Speedway Motorsports Inc., parent of Las Vegas Motor Speedway, suffered another quarter of decreasing revenues as the North Carolina racetrack company this week reported 2013 third-quarter total revenues that were nearly $5 million less than the revenues for the same three-month period in 2012.

However, Speedway Motorsports reported that net income was $12.3 million, or $0.30 per diluted share, this year compared with $11 million, or $0.26 per diluted share, in 2012.

Speedway Motorsports reported total revenues of $137.5 million for the quarter ending Sept. 30, compared with $142.3 million for the same period last year, according to SMI’s earnings report released Wednesday.

Event admission revenues decreased by $3.2 million, or 9 percent, during the third quarter from the same period last year, the company reported.

Event-related revenues also decreased, dropping by about $2.6 million, or about 6.5 percent, for the same period, according to the earnings report.

The company, which owns eight NASCAR tracks, reported total revenues of $398.5 million for 2013, down nearly $10 million from the $408.1 million in total revenues for the same period last year.
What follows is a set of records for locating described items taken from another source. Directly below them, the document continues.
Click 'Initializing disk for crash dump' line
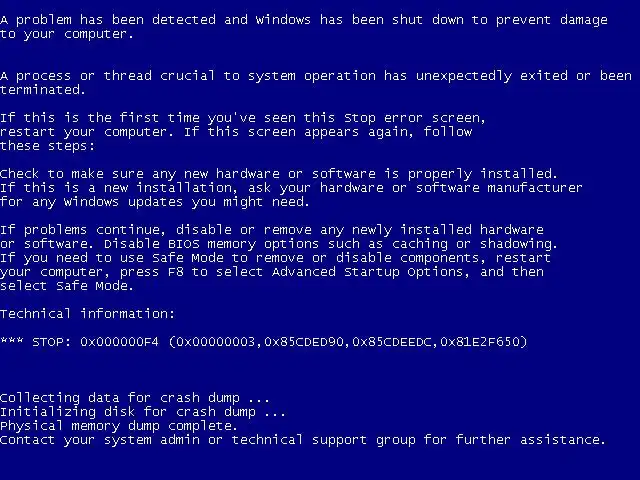The image size is (640, 480). coord(142,411)
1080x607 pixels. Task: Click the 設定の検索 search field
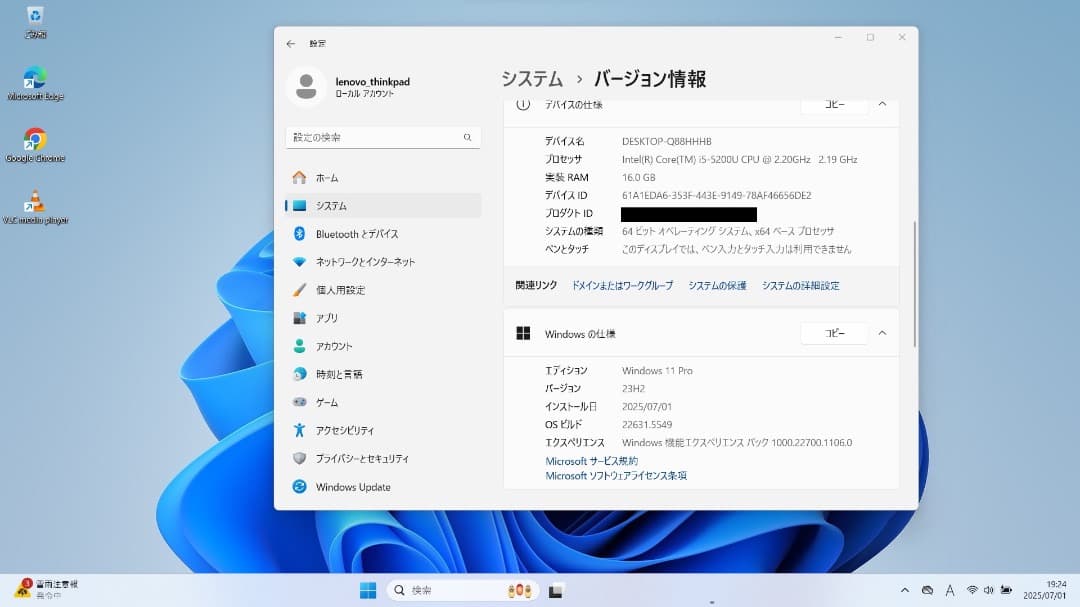pos(383,137)
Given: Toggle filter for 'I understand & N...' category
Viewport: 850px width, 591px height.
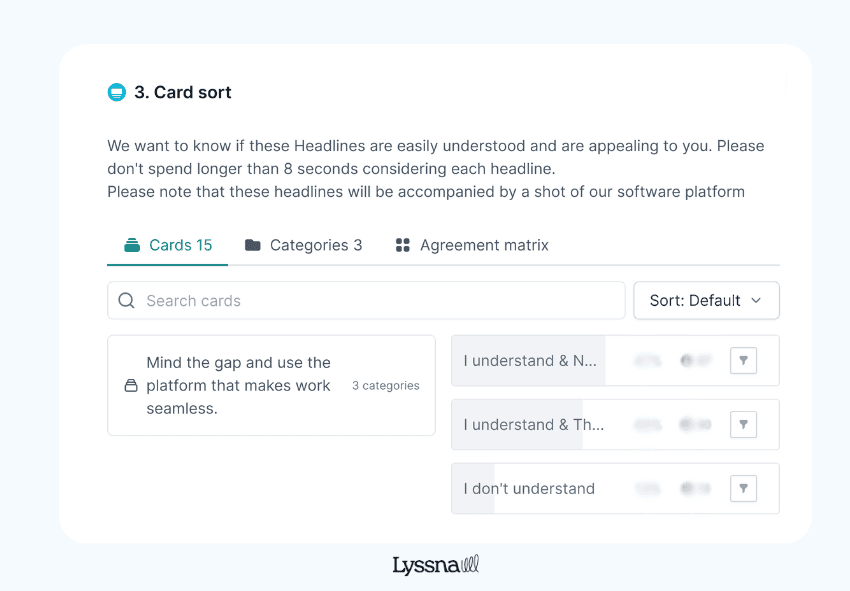Looking at the screenshot, I should 743,361.
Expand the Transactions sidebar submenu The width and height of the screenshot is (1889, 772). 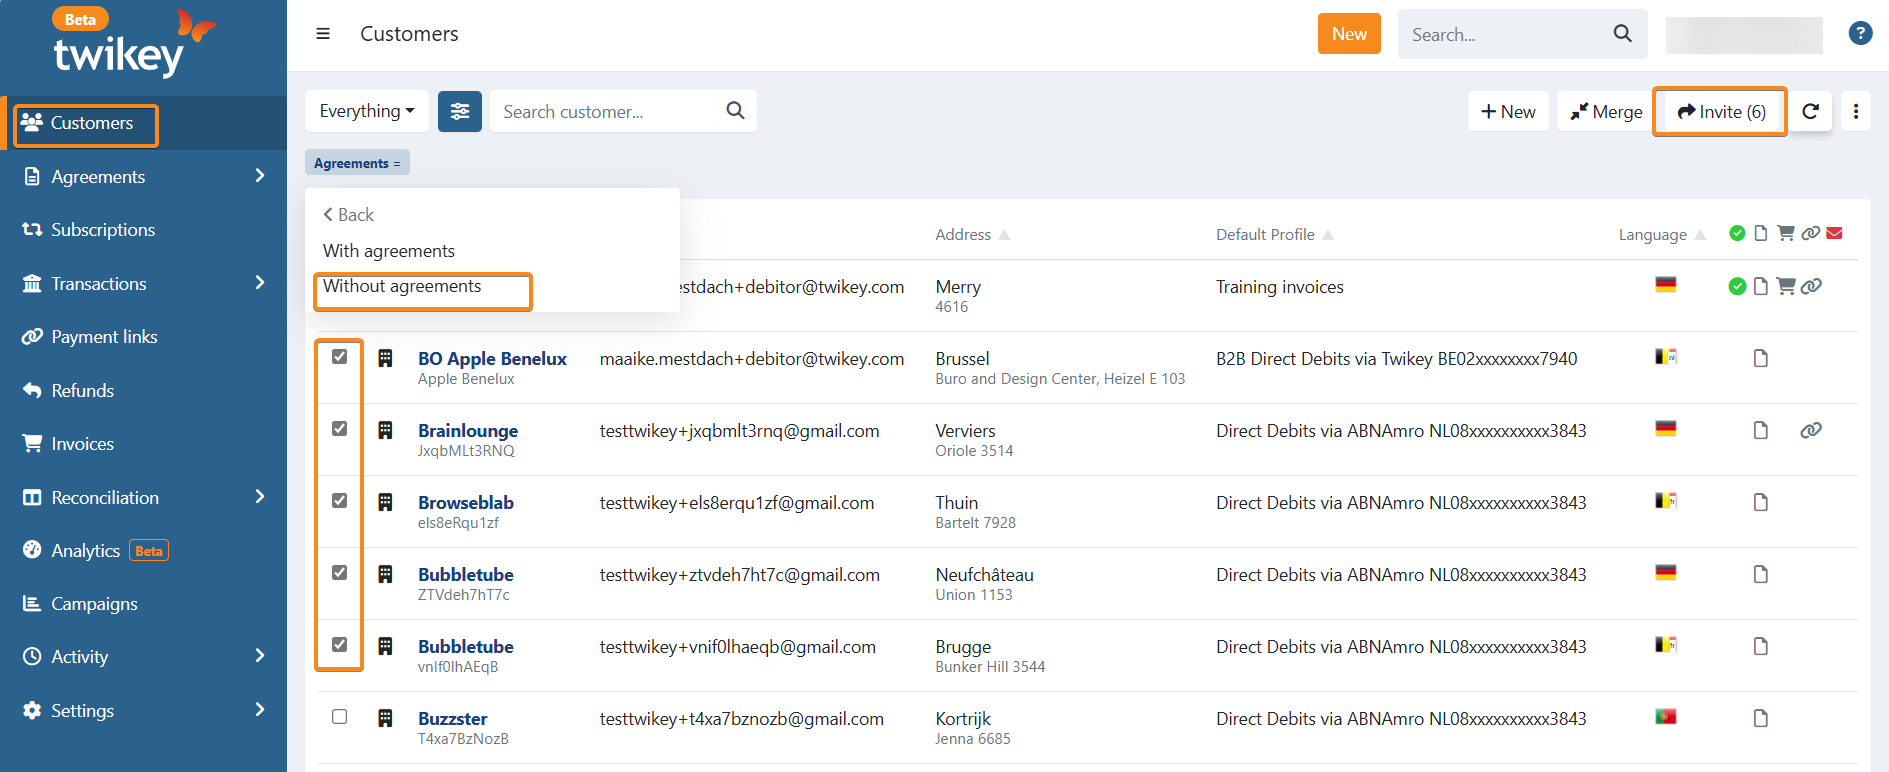(x=260, y=283)
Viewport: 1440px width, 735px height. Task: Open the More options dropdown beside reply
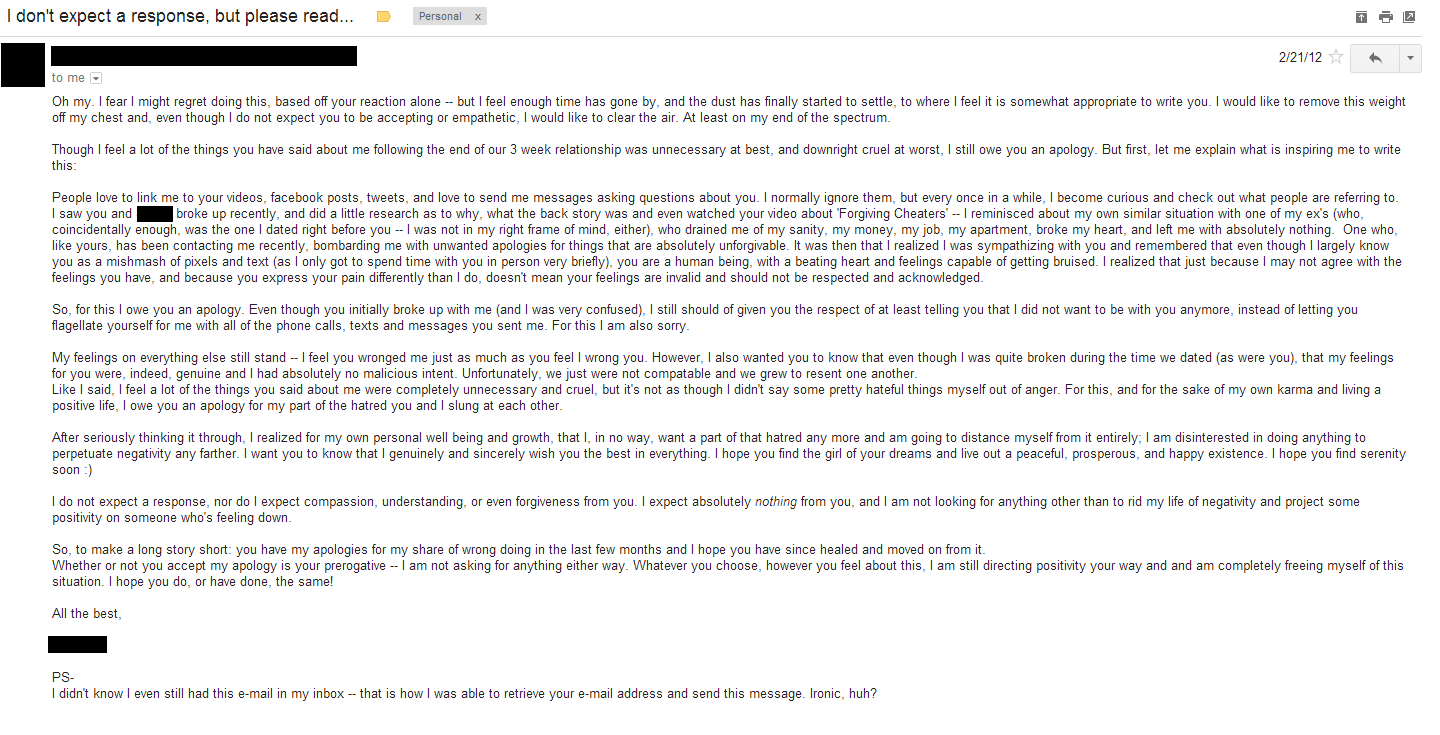[1410, 58]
The dropping revenues for Speedway Motorsports are part of a trend for the company, which has its headquarters at Charlotte Motor Speedway.

Revenues, including ticket sales, have dropped annually for five years.

Speedway Motorsports did score two wins during the third quarter.

The company announced plans to turn Bristol Motor Speedway in Tennessee into the world’s biggest football stadium for a Sept. 10, 2016, matchup between Tennessee and Virginia Tech.

In addition, SMI President and Chief Operating Officer Marcus Smith said during a conference call with analysts that the company will benefit from a new 10-year NASCAR broadcasting media and digital rights agreement with NBC Sports Group and Fox Sports.

“Financial terms are yet to be disclosed, but industry sources estimate the value of the total contract over 10 years to be over $8.2 billion,” Smith told analysts, according to the conference call transcript posted on seekingalpha.com.

During the call, analyst Barry Lucas of Rye, N.Y.-based Gabelli &Co. asked why racetrack attendance numbers are remaining flat or decreasing when the economy is showing modest improvements.

Bill Brooks, chief financial officer, responded, in part: “My view is that live entertainment events are at rest right now because people are conservative and they can consume the product in alternate medias without having to incur the time and expense with actually attending, and that’s not sporting events but it’s a lot of concerts or theater or musical productions.”

Smith also responded, according to the transcript: “I think when you look at anything where you buy tickets to go to an event no matter what sport it is or entertainment venue, it’s soft, and I think where we have a direct communication with the consumers out there and we’re selling more tickets then would fit in most venues for every weekend, but Main Street America are not seeing a huge improvement right now and there is a whole lot of uncertainty … around health care and whatnot.”